======== Input material ========
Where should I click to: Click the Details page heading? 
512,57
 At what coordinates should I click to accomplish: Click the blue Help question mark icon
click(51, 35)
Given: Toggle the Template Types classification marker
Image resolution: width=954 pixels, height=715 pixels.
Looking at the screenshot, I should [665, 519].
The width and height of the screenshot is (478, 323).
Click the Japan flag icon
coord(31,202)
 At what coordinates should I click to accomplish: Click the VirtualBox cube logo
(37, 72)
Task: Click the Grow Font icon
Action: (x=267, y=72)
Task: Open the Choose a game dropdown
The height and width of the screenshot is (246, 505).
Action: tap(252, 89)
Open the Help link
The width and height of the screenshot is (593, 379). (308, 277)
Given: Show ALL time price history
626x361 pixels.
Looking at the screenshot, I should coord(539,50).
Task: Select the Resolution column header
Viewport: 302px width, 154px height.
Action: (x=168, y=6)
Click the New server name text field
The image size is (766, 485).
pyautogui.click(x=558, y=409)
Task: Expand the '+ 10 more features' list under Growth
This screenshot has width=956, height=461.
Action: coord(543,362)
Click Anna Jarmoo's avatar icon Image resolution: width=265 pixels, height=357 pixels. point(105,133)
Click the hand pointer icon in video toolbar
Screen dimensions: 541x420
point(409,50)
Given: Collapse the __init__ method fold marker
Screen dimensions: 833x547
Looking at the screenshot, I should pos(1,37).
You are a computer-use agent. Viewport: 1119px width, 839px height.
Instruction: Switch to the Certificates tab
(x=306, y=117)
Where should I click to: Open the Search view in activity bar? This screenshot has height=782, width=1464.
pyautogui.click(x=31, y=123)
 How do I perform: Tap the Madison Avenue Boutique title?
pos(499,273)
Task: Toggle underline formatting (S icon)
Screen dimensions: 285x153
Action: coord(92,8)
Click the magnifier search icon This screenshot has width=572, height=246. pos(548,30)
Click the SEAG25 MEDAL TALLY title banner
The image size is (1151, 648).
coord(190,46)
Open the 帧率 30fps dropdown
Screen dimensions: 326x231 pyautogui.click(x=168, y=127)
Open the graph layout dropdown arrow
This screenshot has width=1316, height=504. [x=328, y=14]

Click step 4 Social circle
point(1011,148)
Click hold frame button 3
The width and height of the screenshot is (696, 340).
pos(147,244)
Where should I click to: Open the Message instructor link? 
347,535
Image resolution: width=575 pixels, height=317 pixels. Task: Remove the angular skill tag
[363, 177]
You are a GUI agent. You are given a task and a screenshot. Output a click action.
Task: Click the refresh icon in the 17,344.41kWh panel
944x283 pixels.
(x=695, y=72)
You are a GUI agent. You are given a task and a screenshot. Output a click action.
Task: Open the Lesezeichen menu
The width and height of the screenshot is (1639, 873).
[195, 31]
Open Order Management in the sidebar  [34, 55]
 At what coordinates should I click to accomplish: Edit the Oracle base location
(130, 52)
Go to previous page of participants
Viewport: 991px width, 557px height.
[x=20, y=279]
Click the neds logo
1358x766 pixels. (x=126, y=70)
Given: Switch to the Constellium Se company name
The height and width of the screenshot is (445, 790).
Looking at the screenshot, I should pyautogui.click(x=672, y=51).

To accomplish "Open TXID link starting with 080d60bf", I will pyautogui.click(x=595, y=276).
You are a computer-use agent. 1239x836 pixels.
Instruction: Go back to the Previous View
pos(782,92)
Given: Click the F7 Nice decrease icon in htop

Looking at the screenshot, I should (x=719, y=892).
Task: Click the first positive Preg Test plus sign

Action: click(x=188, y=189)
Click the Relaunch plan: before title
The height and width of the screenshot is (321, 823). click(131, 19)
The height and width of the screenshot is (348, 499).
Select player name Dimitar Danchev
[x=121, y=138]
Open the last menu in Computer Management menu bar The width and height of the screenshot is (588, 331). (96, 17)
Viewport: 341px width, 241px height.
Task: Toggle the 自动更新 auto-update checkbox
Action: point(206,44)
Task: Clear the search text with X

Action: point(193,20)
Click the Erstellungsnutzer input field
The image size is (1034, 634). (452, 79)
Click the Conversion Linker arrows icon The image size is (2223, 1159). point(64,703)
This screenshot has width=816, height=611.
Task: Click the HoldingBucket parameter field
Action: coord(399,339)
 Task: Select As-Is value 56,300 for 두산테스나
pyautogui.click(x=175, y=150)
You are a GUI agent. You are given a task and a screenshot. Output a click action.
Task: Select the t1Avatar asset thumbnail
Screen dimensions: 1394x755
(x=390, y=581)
========
_Do this:_ Print the rows above again, word for word, starting at the line that contains "Given: Collapse the" and ending after the line that contains "Action: coord(92,8)".

_Exercise output:_
Given: Collapse the __init__ method fold marker
Screen dimensions: 833x547
Looking at the screenshot, I should pos(1,37).
You are a computer-use agent. Viewport: 1119px width, 839px height.
Instruction: Switch to the Certificates tab
(x=306, y=117)
Where should I click to: Open the Search view in activity bar? This screenshot has height=782, width=1464.
pyautogui.click(x=31, y=123)
 How do I perform: Tap the Madison Avenue Boutique title?
pos(499,273)
Task: Toggle underline formatting (S icon)
Screen dimensions: 285x153
Action: coord(92,8)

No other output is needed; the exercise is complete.